What both daughters hope is that I Am Ali brings their father's story before a new generation, and that they will see that his legacy was not just confined to the ring. Beloved as he is today, Lewin's film shows a time when Ali was not America and the world's sweetheart. His opposition to the Vietnam War and his refusal to fight in it led to his boxing license being revoked for three years. His prominent support for Civil Rights, and later conversion to Islam, also earned him enemies.

Hana says she is not surprised at what her father went through given the times, but she is astonished that he retained no lasting bitterness. "Especially considering everything my father has been through, to be able to keep that love in his heart, never to judge people, never to have hate, the times he came up in, the prejudice of America and the horrors he watched and experienced, and to still maintain that love for all people is just amazing."

There is one other thing she finds remarkable. "What is surprising in a

way is how my father made it through the Sixties, Seventies unharmed where leaders and people were being killed every day just for speaking, wanting peace. He was meant to make it through that time."

Besides his talents in the ring and an ability to talk up a storm, Ali had a flair for magic tricks, and loved putting on a show for his children. May May says he would always show them later how the tricks were done to make the point that one should always question what one saw. Hana recalls rushing down to his office on waking - he was always up at dawn, a legacy of training - and her dad would put on a hat and cape, spill the tricks on the floor, and go through a routine. "He loved to perform and make people smile."
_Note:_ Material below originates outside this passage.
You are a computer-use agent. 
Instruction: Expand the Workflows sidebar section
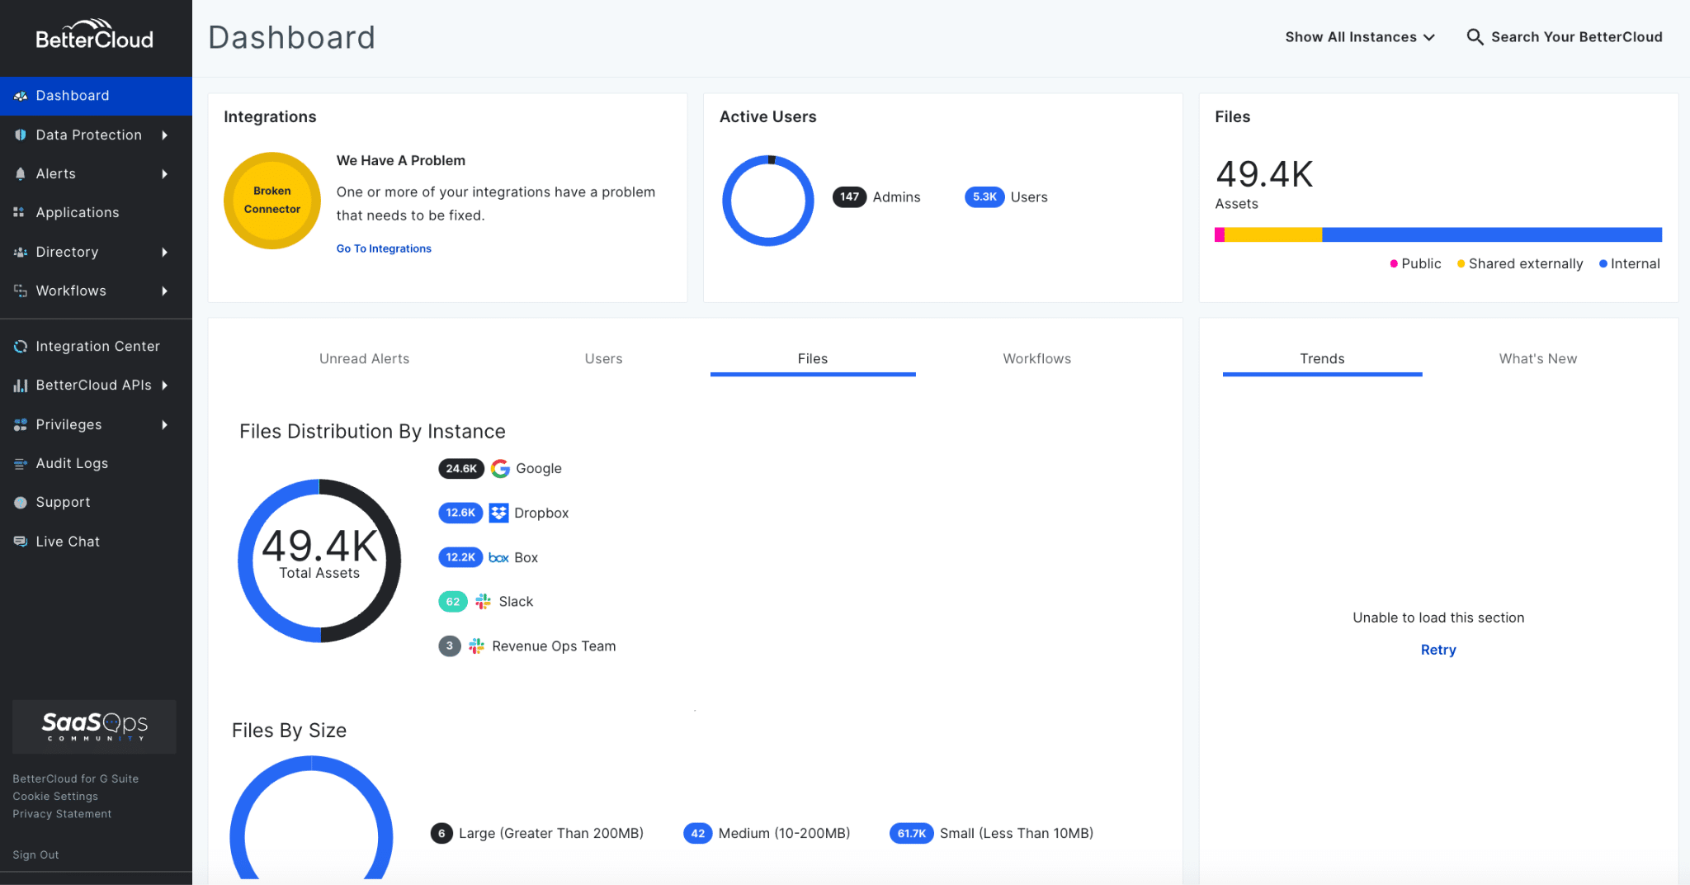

Hana, 38 is now a behaviour specialist working with children, and May May, 46, is a social worker. May May says a large part of her job involves bringing families together. One of the things she hopes people will take from the film is how important it is for parents and children to talk to each other.
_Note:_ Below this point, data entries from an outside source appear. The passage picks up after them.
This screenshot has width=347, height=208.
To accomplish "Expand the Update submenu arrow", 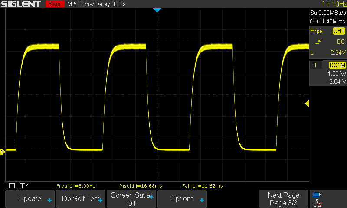I will point(49,201).
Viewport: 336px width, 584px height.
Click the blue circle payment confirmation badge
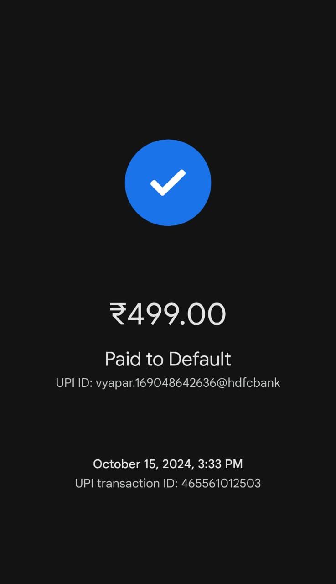tap(168, 183)
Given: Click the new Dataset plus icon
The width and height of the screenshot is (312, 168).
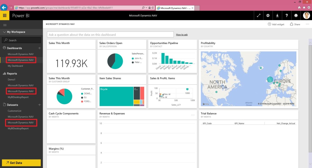Looking at the screenshot, I should point(39,105).
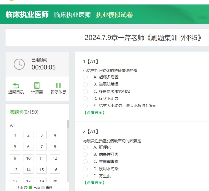The image size is (209, 191).
Task: Choose option D 饮用水污染 in question 2
Action: 85,169
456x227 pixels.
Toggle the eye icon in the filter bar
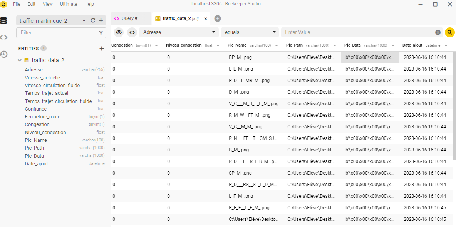119,32
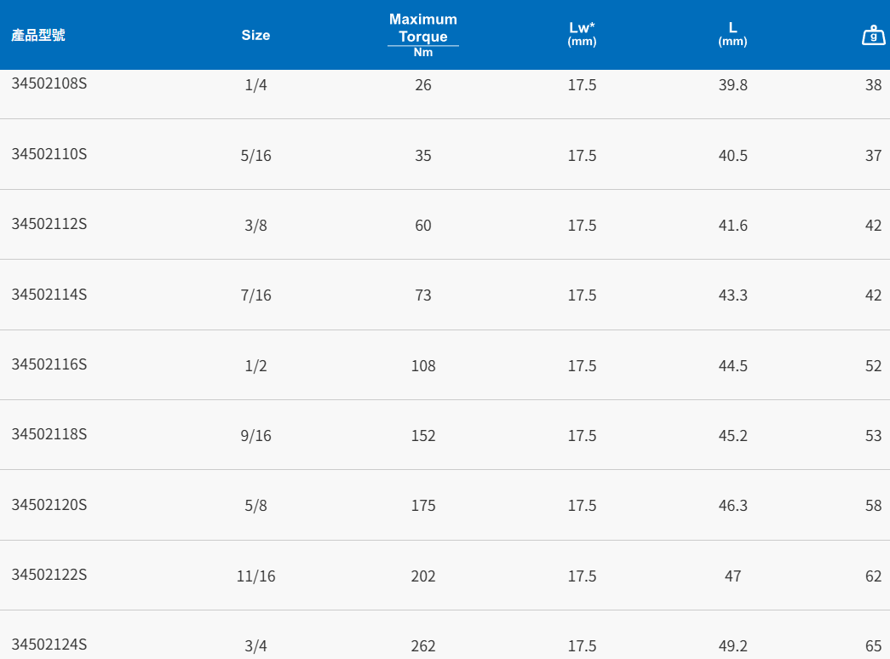Select product model 34502114S
Viewport: 890px width, 659px height.
(49, 295)
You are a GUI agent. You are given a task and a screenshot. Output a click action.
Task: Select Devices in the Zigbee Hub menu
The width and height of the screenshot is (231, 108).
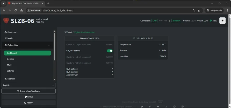[10, 59]
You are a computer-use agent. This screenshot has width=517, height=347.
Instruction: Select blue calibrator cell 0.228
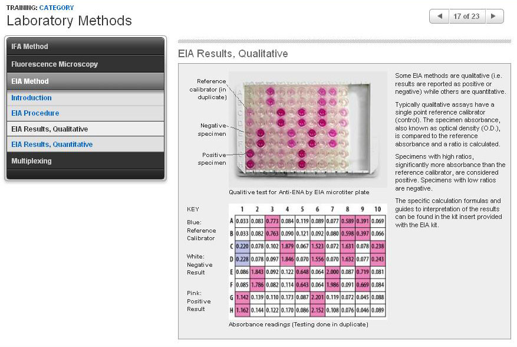point(242,258)
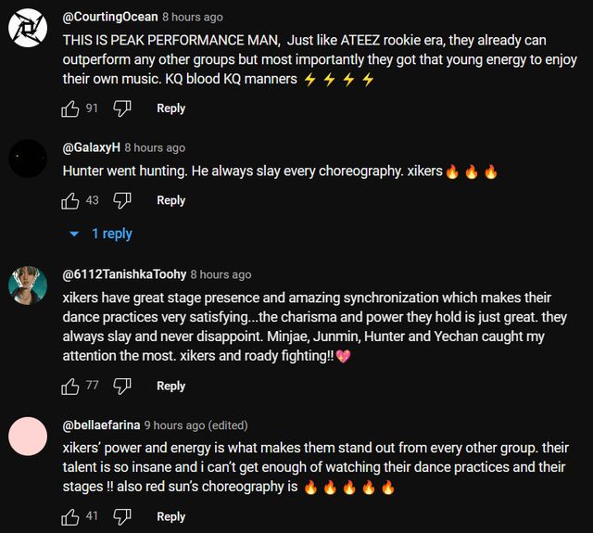593x533 pixels.
Task: Click @CourtingOcean's profile avatar
Action: pos(28,29)
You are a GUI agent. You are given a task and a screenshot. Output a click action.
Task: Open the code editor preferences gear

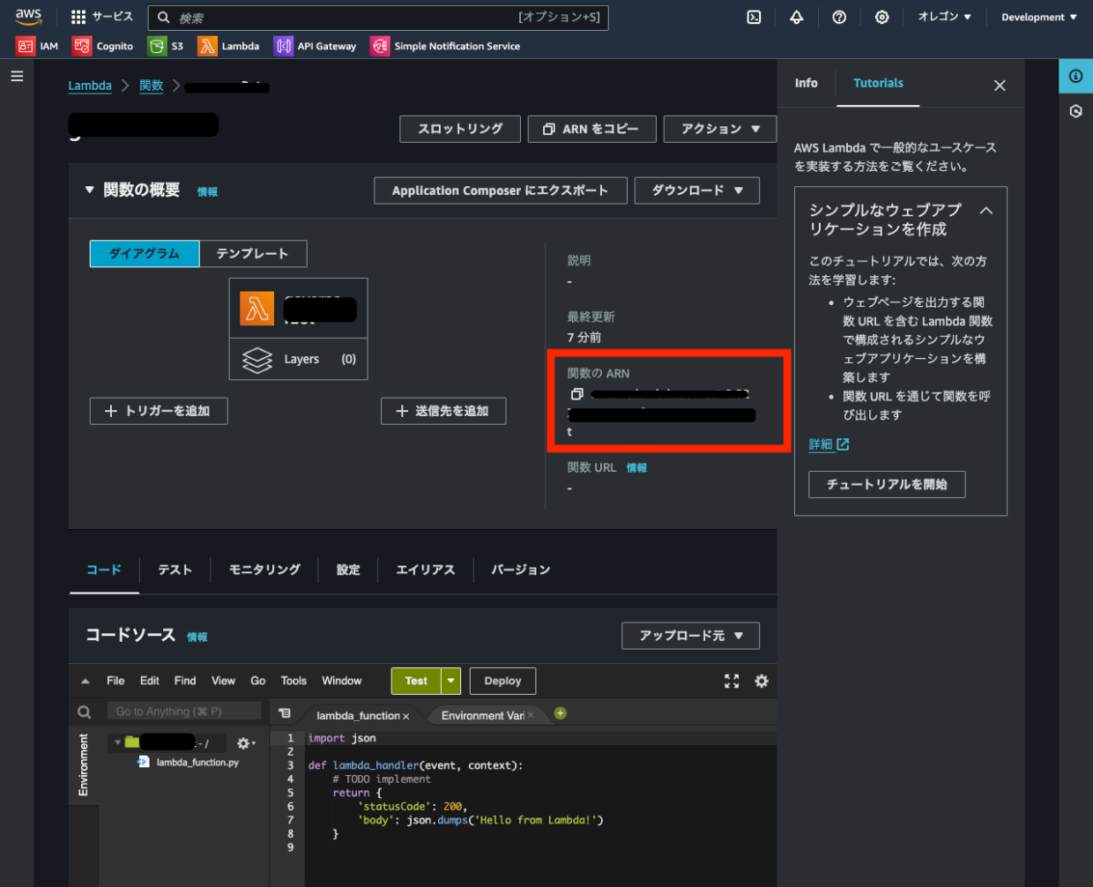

"Engage your children and listen to their issues, their problems, their opinions," she says. "My father paid attention to what I was talking about, my opinion was important to him, he didn't care that I was 11, he wanted to talk to me about going back into the ring, what I thought. Be in your children's lives in that kind of way."

Hana has written two books about her father and now plans to make the tapes the basis of another. The tapes used in the film amount to 12 minutes, but the entire collection runs to 90 hours, covering the period 1976-1985.

She says her dad, who was unable to attend the film's premieres in LA and New York, still likes to make the headlines. Sometimes, she says, he asks if people still remember him. Of course, she tells him.

"I don't think anyone will ever forget him," she says. "History won't let them."

I Am Ali is in cinemas, and on Blu-Ray, DVD and digital download from November 28.